What number of lines in the records below hold the word "computer"? Give that number alone.
[RAW DATA — start]
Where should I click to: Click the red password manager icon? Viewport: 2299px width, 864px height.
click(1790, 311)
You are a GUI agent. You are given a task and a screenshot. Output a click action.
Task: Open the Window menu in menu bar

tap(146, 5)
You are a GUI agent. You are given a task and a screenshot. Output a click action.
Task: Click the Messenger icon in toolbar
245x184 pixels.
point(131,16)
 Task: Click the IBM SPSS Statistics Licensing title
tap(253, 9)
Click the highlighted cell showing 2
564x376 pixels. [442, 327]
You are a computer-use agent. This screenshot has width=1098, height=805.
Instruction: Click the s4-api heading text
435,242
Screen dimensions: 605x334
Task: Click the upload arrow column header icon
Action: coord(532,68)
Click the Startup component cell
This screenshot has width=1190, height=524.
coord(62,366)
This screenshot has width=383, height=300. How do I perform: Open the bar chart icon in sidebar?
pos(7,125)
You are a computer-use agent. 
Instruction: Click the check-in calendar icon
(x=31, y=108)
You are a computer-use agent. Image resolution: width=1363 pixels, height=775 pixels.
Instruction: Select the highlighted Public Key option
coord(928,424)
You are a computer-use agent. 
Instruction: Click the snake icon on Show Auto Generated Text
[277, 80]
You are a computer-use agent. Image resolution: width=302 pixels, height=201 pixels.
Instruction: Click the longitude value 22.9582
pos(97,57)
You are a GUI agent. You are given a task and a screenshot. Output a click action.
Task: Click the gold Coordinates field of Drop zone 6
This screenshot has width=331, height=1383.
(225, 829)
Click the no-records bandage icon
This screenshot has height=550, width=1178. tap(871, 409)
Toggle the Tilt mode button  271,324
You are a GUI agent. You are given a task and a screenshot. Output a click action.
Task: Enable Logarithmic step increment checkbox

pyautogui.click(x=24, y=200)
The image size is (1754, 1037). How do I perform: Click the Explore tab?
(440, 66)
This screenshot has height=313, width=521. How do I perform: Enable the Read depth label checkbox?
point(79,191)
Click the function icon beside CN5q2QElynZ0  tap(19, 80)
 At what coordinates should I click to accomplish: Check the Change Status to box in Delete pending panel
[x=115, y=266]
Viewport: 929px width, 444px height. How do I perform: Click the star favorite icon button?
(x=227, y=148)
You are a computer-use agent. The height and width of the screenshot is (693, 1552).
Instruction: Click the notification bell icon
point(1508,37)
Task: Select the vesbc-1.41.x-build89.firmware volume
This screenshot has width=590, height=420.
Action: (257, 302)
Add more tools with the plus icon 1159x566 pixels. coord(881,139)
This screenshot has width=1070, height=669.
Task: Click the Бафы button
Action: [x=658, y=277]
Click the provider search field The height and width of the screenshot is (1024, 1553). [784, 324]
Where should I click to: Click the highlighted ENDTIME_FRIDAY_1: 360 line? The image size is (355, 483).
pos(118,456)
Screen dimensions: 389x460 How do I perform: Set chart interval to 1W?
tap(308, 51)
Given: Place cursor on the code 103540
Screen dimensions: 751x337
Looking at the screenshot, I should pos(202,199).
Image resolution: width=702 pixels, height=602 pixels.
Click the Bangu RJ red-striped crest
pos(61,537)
[RAW DATA — finish]
- _ANSWER BOX_: 6